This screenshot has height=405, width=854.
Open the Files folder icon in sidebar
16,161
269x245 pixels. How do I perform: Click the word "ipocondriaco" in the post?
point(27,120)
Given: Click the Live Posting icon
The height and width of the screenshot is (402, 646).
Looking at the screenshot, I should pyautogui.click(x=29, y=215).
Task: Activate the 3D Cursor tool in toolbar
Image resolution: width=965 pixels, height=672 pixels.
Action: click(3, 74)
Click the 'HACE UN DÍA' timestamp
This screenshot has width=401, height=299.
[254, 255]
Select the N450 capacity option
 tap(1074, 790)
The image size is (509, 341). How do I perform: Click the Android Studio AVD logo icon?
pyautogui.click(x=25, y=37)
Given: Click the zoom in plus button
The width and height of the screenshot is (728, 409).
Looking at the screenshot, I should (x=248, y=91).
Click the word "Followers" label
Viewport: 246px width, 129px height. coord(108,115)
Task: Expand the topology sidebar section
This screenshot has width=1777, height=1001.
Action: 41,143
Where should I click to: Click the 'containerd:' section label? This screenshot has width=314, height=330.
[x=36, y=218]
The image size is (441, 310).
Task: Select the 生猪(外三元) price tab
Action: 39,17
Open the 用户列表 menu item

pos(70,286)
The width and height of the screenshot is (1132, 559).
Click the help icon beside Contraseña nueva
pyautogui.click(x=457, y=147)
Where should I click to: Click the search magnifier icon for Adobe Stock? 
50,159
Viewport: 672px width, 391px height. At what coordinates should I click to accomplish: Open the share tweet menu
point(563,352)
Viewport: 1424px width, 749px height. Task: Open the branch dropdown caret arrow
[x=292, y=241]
++++++++
* WHAT THE TASK ASKS *
In all of the data, substitute "magnify button" for "zoom in plus button" and reproduce the lines with nothing else altered.

* CORRECT OUTPUT *
This screenshot has height=405, width=854.
Open the Files folder icon in sidebar
16,161
269x245 pixels. How do I perform: Click the word "ipocondriaco" in the post?
point(27,120)
Given: Click the Live Posting icon
The height and width of the screenshot is (402, 646).
Looking at the screenshot, I should pyautogui.click(x=29, y=215).
Task: Activate the 3D Cursor tool in toolbar
Image resolution: width=965 pixels, height=672 pixels.
Action: click(3, 74)
Click the 'HACE UN DÍA' timestamp
This screenshot has width=401, height=299.
[254, 255]
Select the N450 capacity option
 tap(1074, 790)
The image size is (509, 341). How do I perform: Click the Android Studio AVD logo icon?
pyautogui.click(x=25, y=37)
Given: Click the magnify button
The width and height of the screenshot is (728, 409).
Looking at the screenshot, I should (x=248, y=91).
Click the word "Followers" label
Viewport: 246px width, 129px height. coord(108,115)
Task: Expand the topology sidebar section
This screenshot has width=1777, height=1001.
Action: 41,143
Where should I click to: Click the 'containerd:' section label? This screenshot has width=314, height=330.
[x=36, y=218]
The image size is (441, 310).
Task: Select the 生猪(外三元) price tab
Action: 39,17
Open the 用户列表 menu item

pos(70,286)
The width and height of the screenshot is (1132, 559).
Click the help icon beside Contraseña nueva
pyautogui.click(x=457, y=147)
Where should I click to: Click the search magnifier icon for Adobe Stock? 
50,159
Viewport: 672px width, 391px height. At what coordinates should I click to accomplish: Open the share tweet menu
point(563,352)
Viewport: 1424px width, 749px height. Task: Open the branch dropdown caret arrow
[x=292, y=241]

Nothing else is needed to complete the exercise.